The following discussion should be read in conjunction with the condensed consolidated financial statements and related notes included elsewhere in this report. The results shown herein are not necessarily indicative of the results to be expected for the full year or any future periods.
Overview and Executive Summary
We are a leading dedicated security technology company that secures systems and networks from known and unknown threats around the world. We empower home users, businesses, government agencies, service providers and our partners with the ability to block attacks, prevent disruptions, enforce policy and continuously track and improve their security and compliance. We apply business discipline and a pragmatic approach to security that is based on four principles of security risk management (identify and prioritize assets; determine acceptable risk; protect against threats; enforce and measure compliance). We incorporate some or all of these principles into our solutions. Our solutions protect systems and networks, blocking immediate threats while proactively providing protection from future threats.
Security has emerged as one of the most critical concerns facing businesses and consumers. Security breaches have risen dramatically in the past few years, fueled in part by the proliferation of mobile devices such as laptop computers, cell phones and "smart phones" with email and web-surfing capabilities. For corporations, the increasing frequency of security breaches has coincided with expanding regulatory compliance requirements relating to security and more specifically, to privacy. Failure to comply with these requirements, and with the requirements of internal security policies and procedures, creates an additional level of enterprise risk.

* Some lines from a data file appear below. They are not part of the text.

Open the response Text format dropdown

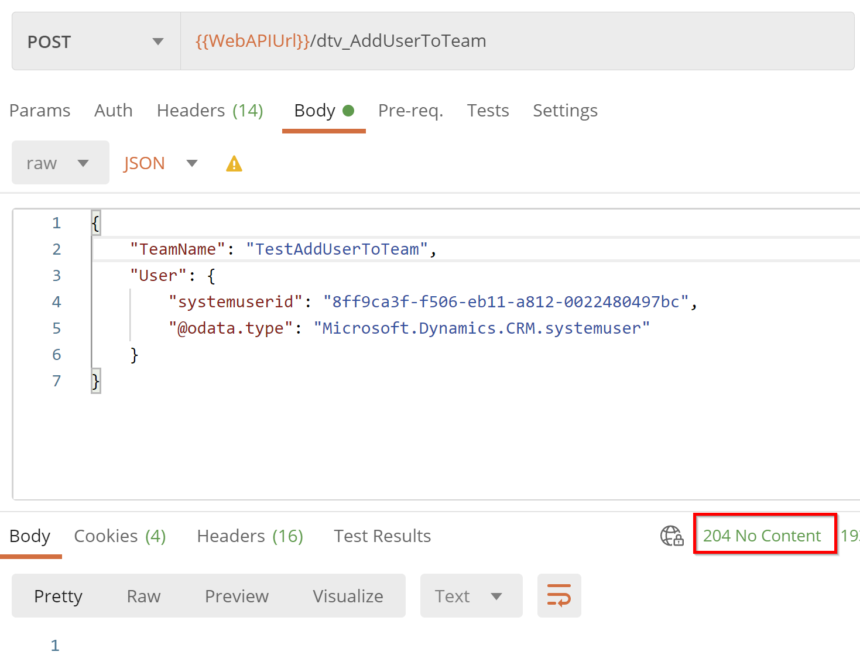tap(470, 596)
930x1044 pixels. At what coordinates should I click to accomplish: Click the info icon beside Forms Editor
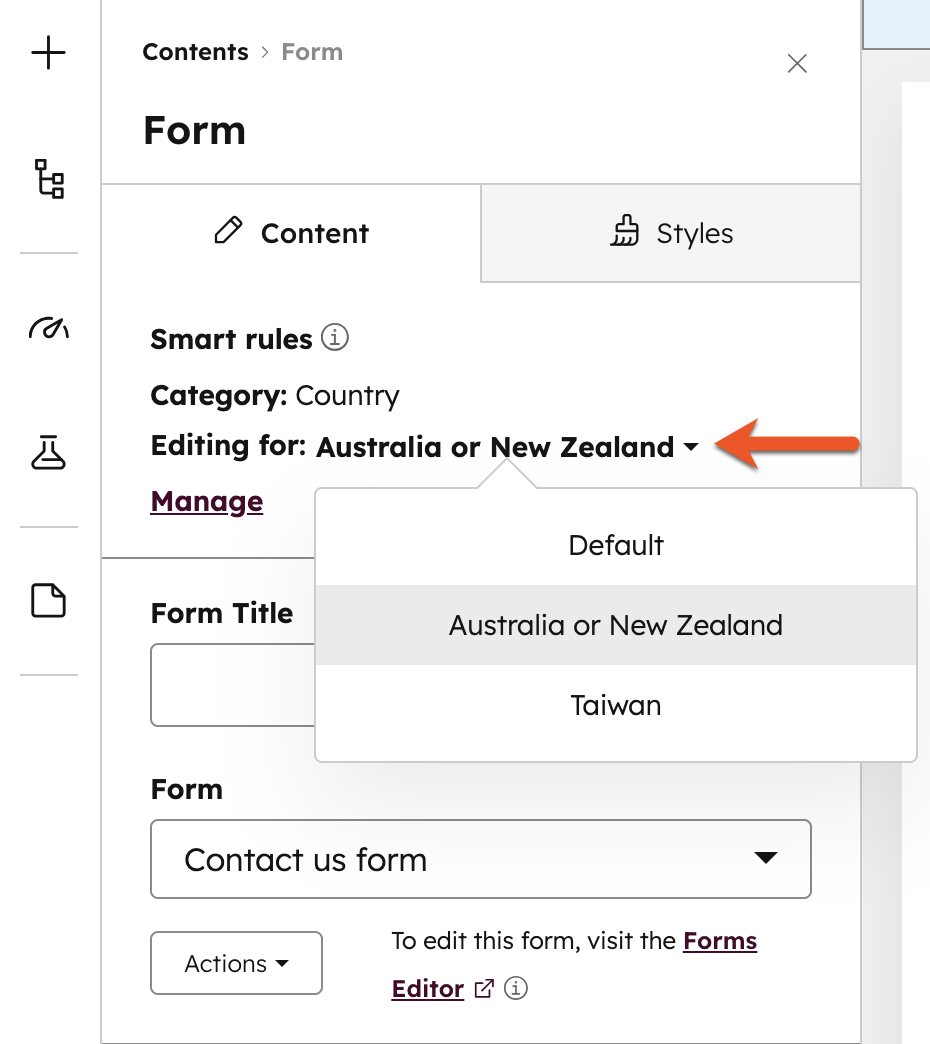[516, 990]
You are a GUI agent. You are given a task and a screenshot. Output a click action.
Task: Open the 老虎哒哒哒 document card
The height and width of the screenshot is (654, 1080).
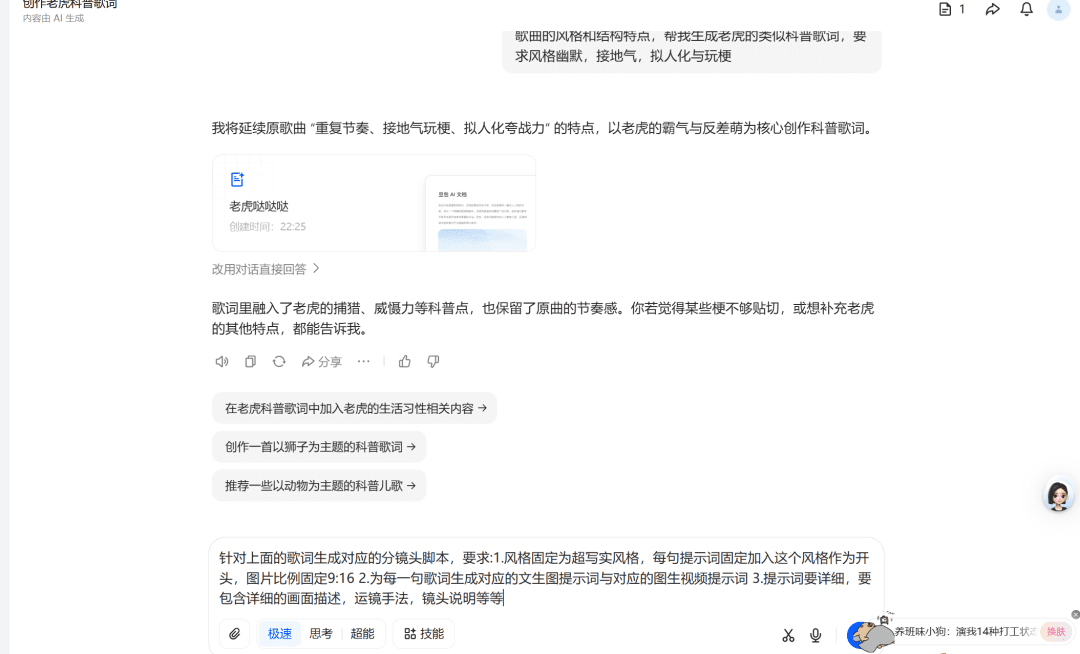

For consumers, the increasing frequency of online fraud and security concerns discourages customers from transacting online - for example, visiting and purchasing from e-commerce sites, using online banking services and preparing taxes online. All of these trends point toward a growing demand for effective security solutions.
We have one business and operate in one industry, developing, marketing, distributing and supporting computer security solutions for large enterprises, governments, small and medium-sized businesses and consumers either directly or through a network of qualified distribution partners. We derive our revenue from three sources: (i) service and support revenue, which includes support and maintenance, training and consulting revenue; (ii) subscription revenue, which consists of revenue from customers who purchase licenses for products for the term of the subscription; and (iii) product revenue, which includes revenue from perpetual licenses (those with a one-time license fee) and hardware product sales. In the three months ended September 30, 2009, service and support revenue accounted for 52%, subscription revenue accounted for 38% and product revenue accounted for 10% of total net revenue, respectively. In the nine months ended September 30, 2009, service and support revenue accounted for 51%, subscription revenue accounted for 40% and product revenue accounted for 9% of total net revenue, respectively.
Operating Results and Trends
We evaluate our consolidated financial performance utilizing a variety of indicators to evaluate the growth and health of our business, including net revenue, operating income and net income.
Net Revenue. As discussed more fully below, our net revenue in the three months ended September 30, 2009 grew by $75.6 million, or 18%, to $485.3 million from $409.7 million in the three months ended September 30, 2008. Our net revenue is directly impacted by corporate information technology, government and consumer spending levels. Net revenue from our 2008 and 2009 acquisitions contributed $65.4 million in the three months ended September 30, 2009. Changes in the U.S. Dollar compared to foreign currencies negatively impacted our revenue growth by $9.8 million in the three months ended September 30, 2009 when compared to the three months ended September 30, 2008.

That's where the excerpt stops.